ROSETTA - The first landing on a comet

About the project

Launched in 2004, Rosetta aims to be the first mission to land on a comet and explore it. Comets are considered one of the few virtually unaffected remnants from the formation of the solar system. Their exploration helps scientists obtain information about the development of the planetary system.

After its start in 2004, the Rosetta space probe was the first spacecraft launched into a comet orbit in August 2014. Built by the European Space Agency (ESA) and the German Aerospace Center DLR, the Philae lander – a three-legged space probe measuring just under a cubic meter and weighing 100 kilos – accompanied the Rosetta mission and landed on the comet Churyumov-Gerasimenko in November 2014. A total of ten instruments were on board the Philae lander which carried out various physio-chemical measurements to explore the comet's surface. The results showed the comet's surface consists mainly of ice, covered by a thin layer of dust.

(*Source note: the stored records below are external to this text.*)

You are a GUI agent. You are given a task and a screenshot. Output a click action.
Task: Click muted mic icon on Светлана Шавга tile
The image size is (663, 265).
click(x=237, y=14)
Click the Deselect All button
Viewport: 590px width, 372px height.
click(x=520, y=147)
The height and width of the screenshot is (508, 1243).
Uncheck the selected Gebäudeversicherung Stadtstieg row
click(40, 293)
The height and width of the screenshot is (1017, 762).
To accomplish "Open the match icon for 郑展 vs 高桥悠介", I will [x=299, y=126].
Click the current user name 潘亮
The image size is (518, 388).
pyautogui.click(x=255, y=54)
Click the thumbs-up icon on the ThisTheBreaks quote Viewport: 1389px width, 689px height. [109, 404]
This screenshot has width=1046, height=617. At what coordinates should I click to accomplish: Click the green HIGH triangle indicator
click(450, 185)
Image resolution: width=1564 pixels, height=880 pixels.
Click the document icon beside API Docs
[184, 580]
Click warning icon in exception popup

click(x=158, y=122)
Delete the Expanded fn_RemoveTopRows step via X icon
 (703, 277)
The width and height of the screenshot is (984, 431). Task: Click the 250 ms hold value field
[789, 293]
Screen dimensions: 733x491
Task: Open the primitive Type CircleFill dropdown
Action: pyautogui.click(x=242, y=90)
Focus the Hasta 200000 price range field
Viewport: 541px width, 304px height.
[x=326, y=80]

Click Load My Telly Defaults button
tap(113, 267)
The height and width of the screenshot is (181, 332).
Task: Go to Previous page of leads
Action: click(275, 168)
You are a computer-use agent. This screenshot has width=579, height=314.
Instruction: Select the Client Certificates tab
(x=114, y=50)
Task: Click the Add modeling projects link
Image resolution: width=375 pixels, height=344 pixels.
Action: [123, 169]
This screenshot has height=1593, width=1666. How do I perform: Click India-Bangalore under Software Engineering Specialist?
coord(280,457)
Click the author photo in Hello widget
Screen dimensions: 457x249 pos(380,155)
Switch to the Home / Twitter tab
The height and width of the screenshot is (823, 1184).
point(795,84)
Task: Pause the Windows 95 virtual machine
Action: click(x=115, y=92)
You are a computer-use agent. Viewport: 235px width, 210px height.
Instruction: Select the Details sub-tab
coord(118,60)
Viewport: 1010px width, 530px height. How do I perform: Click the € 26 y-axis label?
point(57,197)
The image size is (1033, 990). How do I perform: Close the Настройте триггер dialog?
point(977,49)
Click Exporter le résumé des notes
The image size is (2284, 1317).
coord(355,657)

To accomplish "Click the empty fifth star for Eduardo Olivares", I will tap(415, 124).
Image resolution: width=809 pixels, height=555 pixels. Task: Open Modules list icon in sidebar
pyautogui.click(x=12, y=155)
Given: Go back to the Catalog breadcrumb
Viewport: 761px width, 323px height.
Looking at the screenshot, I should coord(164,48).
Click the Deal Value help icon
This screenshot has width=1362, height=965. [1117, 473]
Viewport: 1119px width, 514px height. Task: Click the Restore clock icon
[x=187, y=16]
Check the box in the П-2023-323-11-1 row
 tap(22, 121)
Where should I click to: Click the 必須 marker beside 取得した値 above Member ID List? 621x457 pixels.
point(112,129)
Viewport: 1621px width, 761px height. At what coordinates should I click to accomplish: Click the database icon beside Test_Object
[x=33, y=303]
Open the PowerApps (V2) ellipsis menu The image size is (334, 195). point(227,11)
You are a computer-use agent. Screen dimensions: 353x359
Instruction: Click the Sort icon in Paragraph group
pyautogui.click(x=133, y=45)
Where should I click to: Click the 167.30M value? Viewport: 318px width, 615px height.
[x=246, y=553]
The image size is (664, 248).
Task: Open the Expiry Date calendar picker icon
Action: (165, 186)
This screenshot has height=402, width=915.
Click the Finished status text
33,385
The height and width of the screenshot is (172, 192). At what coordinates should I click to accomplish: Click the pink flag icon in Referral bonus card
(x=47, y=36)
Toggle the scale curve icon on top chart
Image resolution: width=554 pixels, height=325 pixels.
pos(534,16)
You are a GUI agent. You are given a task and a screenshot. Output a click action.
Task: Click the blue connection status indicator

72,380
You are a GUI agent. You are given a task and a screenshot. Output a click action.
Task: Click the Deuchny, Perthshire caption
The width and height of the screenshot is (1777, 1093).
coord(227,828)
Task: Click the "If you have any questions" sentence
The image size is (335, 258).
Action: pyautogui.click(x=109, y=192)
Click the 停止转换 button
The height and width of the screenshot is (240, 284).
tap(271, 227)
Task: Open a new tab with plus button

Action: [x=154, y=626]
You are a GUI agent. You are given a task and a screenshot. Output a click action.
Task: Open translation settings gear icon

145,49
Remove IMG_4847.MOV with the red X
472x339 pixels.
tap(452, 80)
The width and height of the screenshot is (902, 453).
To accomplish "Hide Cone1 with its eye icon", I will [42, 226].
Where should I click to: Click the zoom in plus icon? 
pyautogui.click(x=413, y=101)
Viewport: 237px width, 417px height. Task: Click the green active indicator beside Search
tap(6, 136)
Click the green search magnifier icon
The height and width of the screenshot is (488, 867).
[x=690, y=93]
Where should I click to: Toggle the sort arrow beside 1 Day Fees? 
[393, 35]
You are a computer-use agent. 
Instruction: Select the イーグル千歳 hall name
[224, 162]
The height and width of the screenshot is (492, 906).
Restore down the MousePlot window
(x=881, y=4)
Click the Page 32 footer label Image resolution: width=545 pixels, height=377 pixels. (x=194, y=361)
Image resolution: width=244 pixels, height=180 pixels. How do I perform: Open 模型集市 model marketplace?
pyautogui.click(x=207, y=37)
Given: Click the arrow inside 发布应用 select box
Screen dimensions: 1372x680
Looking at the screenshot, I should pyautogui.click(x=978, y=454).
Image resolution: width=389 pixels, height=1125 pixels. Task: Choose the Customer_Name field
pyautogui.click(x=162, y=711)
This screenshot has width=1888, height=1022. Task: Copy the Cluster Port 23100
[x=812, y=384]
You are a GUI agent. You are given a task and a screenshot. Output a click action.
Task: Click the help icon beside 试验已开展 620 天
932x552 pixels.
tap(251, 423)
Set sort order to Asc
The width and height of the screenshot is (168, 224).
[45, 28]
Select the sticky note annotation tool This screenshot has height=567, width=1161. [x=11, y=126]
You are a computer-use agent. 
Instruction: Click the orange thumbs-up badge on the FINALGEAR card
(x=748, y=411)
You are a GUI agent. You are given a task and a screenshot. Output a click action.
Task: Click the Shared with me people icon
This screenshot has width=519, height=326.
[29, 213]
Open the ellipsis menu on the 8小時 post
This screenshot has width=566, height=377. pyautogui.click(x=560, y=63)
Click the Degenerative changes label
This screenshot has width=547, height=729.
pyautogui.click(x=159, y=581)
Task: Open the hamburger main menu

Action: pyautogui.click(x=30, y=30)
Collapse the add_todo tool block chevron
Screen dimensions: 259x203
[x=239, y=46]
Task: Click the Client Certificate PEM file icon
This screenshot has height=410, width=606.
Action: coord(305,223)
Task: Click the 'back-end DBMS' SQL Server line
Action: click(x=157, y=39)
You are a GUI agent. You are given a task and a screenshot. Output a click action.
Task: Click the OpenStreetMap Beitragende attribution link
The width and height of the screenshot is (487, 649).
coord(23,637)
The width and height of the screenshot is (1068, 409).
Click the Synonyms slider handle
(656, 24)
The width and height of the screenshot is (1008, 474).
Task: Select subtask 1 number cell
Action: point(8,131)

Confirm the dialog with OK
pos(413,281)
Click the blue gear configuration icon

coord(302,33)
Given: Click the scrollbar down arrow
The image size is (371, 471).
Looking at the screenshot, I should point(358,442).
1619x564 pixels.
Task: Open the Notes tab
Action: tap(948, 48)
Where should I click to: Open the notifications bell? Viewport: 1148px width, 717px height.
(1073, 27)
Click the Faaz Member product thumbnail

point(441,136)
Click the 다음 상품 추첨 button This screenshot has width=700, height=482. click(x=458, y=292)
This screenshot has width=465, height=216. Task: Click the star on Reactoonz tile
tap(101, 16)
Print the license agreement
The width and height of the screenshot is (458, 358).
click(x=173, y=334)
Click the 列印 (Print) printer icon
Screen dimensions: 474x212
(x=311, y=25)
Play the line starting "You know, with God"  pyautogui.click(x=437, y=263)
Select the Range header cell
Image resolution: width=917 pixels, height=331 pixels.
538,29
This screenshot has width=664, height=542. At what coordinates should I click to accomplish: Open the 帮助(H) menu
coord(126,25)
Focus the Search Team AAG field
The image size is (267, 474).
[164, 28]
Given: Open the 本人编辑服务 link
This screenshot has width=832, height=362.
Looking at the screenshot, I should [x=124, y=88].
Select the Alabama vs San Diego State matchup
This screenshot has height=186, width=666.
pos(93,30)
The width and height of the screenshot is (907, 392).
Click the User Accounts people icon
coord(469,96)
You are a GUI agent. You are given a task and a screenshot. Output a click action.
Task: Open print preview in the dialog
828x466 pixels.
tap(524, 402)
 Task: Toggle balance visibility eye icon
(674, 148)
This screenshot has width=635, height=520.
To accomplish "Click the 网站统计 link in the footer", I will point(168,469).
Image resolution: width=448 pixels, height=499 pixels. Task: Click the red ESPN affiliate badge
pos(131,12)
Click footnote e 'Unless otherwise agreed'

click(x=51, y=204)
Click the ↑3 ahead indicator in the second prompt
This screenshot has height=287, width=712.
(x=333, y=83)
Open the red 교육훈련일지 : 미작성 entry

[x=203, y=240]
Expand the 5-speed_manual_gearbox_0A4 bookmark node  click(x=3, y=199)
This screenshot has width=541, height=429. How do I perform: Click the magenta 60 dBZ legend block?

A photograph capturing the Rosetta CNES mission
©CNES/ill./DUCROS David, 2014

Our contribution

One instrument on the Philae lander was the CIVA camera system which photographed and analyzed the comet's surface. Due to the high cosmic radiation, materials in space are subject to special requirements. To protect the optical components inside the camera, the outer lens was made of Suprasil from Heraeus. The material has very high radiation resistance and durability and thus fulfilled the necessary requirements for use in the Philae lander.